The Future of AI Development: Challenges and Opportunities

The Future of AI Development: Challenges and Opportunities.

It is unclear whether the cost of developing AI in the industry will remain high. Base model companies, semiconductor manufacturers, and startups all see business opportunities in lowering the cost of ownership of AI software.

Nvidia, which holds about 95% of the AI chip market, continues to develop more powerful versions specifically designed for machine learning. However, chip performance improvements in the industry have slowed in recent years.

Still, Nvidia CEO Jensen Huang believes AI will be "a million times" more efficient in 10 years. Not only the chips, but also the software and other computer components are improved. "Moore's Law, in its prime, would have delivered 100x in a decade," Huang said at an earnings conference last month. "By developing new processors, systems, interconnects, frameworks and algorithms, and collaborating with data scientists and AI researchers to develop new models, we have accelerated the processing of large language models millions of times."

Some startups have focused on the high cost of AI as a business opportunity. D-Matrix developed a system to save money on inference by doing more processing in the computer's memory than on a GPU. The founders believe GPUs are expensive and weren't built for the bottom line. Delangue, the CEO of HuggingFace, believes that more companies would be better served by focusing on smaller, specific models that are cheaper to train and operate than the large language models.

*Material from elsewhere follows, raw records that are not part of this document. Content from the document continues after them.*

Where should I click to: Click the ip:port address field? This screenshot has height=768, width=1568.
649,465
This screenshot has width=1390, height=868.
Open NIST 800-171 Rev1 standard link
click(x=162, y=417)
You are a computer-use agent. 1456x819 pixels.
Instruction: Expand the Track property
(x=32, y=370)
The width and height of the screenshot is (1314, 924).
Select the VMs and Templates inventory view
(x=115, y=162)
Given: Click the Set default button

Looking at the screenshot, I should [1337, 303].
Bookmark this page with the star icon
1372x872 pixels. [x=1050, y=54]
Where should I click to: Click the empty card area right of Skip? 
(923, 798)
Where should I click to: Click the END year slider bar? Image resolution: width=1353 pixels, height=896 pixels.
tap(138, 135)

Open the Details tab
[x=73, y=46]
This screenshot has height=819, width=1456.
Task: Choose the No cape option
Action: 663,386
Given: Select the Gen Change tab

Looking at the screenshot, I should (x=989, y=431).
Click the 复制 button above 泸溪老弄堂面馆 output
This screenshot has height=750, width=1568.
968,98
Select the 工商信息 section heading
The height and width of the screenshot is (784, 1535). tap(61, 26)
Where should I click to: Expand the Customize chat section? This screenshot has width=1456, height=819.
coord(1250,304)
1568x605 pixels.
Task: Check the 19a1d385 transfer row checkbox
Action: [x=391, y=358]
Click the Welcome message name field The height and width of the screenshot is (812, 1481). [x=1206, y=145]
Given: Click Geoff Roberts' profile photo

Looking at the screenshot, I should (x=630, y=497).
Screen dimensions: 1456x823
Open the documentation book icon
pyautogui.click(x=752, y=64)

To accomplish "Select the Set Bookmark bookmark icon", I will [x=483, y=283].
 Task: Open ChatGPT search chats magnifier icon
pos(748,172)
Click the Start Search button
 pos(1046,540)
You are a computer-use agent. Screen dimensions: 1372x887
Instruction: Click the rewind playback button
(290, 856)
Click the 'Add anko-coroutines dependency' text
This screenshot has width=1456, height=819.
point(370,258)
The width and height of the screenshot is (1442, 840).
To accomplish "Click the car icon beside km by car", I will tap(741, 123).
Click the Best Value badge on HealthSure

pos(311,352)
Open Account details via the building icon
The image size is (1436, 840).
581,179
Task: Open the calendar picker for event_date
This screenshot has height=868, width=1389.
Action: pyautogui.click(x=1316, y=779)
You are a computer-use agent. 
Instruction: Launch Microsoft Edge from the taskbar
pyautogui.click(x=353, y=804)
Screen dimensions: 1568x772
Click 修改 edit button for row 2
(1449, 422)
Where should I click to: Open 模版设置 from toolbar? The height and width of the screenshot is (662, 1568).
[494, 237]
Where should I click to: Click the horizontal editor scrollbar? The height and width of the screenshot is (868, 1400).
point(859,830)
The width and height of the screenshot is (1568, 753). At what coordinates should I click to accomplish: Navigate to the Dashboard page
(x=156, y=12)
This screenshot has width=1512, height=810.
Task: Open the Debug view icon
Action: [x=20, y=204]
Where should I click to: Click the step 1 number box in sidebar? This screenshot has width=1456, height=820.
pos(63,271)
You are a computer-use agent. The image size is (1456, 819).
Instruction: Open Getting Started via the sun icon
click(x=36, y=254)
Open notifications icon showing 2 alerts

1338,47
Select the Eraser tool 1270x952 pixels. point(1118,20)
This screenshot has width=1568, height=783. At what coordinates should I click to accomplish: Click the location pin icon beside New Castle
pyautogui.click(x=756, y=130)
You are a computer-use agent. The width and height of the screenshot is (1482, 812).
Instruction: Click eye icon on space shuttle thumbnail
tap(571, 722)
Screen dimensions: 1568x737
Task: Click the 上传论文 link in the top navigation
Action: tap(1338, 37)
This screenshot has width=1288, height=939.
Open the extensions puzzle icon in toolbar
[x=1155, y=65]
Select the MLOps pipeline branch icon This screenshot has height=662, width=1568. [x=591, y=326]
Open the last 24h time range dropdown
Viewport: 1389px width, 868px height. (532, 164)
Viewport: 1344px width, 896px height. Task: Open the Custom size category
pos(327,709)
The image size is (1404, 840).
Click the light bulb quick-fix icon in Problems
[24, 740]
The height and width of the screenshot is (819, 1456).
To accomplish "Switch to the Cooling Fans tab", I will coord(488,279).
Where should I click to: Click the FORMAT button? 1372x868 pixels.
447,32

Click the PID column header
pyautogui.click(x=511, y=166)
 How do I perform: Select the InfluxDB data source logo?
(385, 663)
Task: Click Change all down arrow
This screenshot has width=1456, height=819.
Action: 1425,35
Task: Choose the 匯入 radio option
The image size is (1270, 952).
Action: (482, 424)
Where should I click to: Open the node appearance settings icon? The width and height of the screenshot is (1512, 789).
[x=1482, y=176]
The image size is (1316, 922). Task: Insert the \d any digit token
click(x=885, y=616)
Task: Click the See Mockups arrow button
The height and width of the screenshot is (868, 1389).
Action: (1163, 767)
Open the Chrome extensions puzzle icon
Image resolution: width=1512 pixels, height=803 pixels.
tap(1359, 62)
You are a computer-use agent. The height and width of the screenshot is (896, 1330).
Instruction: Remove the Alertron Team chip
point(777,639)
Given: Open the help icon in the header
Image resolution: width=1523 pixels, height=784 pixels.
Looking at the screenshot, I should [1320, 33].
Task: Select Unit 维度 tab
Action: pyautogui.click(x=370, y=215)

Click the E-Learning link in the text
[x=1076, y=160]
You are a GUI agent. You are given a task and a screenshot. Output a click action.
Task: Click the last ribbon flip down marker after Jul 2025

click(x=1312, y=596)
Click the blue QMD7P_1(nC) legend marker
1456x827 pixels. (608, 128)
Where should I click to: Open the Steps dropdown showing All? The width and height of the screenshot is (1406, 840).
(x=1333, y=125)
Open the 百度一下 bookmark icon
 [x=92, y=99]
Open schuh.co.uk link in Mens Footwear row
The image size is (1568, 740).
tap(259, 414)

OpenAI reduced the cost of accessing its GPT models last month. It now costs a fifth of a cent for about 750 words of output. OpenAI's lower prices have caught the attention of AI dungeon maker Latitude. Latitude CEO Nick Walton said that OpenAI's decision to cut costs will allow them to offer even more users access to their amazing AI-generated stories.

Overall, the future of AI development will depend on many factors, including cost, availability of skilled workers, advances in technology, and regulatory frameworks. However, it remains clear that AI development will play a crucial role in many industries in the coming years and that companies investing in this technology early could have a decisive competitive advantage.